▸ THE TASK: Filter the records below for the word "Switch". Copy each line that holds it.

▸ RECORDED DATA:
┄┄┄┄┄┄┄┄┄┄
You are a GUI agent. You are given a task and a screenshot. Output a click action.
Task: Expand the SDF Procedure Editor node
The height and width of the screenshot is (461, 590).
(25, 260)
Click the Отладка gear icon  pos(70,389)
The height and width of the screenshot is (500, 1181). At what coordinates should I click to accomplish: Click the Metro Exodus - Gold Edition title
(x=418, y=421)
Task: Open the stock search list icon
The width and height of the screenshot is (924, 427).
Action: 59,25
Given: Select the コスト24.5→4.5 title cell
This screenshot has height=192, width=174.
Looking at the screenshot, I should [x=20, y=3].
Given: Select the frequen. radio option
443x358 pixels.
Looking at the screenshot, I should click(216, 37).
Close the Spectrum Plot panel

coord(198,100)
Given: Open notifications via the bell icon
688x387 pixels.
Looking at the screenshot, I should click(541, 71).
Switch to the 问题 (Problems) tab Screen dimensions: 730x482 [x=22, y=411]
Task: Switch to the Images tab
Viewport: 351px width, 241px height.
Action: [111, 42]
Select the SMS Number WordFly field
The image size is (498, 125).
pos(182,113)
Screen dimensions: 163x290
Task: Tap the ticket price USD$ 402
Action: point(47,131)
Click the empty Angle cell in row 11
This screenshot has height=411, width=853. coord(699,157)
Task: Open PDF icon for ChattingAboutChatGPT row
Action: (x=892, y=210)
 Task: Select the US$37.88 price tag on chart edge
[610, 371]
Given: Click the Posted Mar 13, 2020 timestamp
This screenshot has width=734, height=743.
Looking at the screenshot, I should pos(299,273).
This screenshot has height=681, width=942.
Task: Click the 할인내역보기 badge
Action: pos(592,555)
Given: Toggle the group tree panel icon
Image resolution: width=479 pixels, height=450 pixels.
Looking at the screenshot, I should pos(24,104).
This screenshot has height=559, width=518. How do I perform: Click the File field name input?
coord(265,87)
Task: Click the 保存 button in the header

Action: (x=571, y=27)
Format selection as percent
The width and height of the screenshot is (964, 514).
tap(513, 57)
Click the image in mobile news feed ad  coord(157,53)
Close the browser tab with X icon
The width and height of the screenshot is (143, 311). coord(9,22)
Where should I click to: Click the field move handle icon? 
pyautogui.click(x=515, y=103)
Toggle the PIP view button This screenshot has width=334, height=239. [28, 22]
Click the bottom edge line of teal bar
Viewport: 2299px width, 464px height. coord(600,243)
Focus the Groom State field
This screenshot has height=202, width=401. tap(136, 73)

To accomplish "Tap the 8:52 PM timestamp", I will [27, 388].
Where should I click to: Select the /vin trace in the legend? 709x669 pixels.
┄┄┄┄┄┄┄┄┄┄
▸ SOLUTION BELOW:
Switch to the 问题 (Problems) tab Screen dimensions: 730x482 [x=22, y=411]
Task: Switch to the Images tab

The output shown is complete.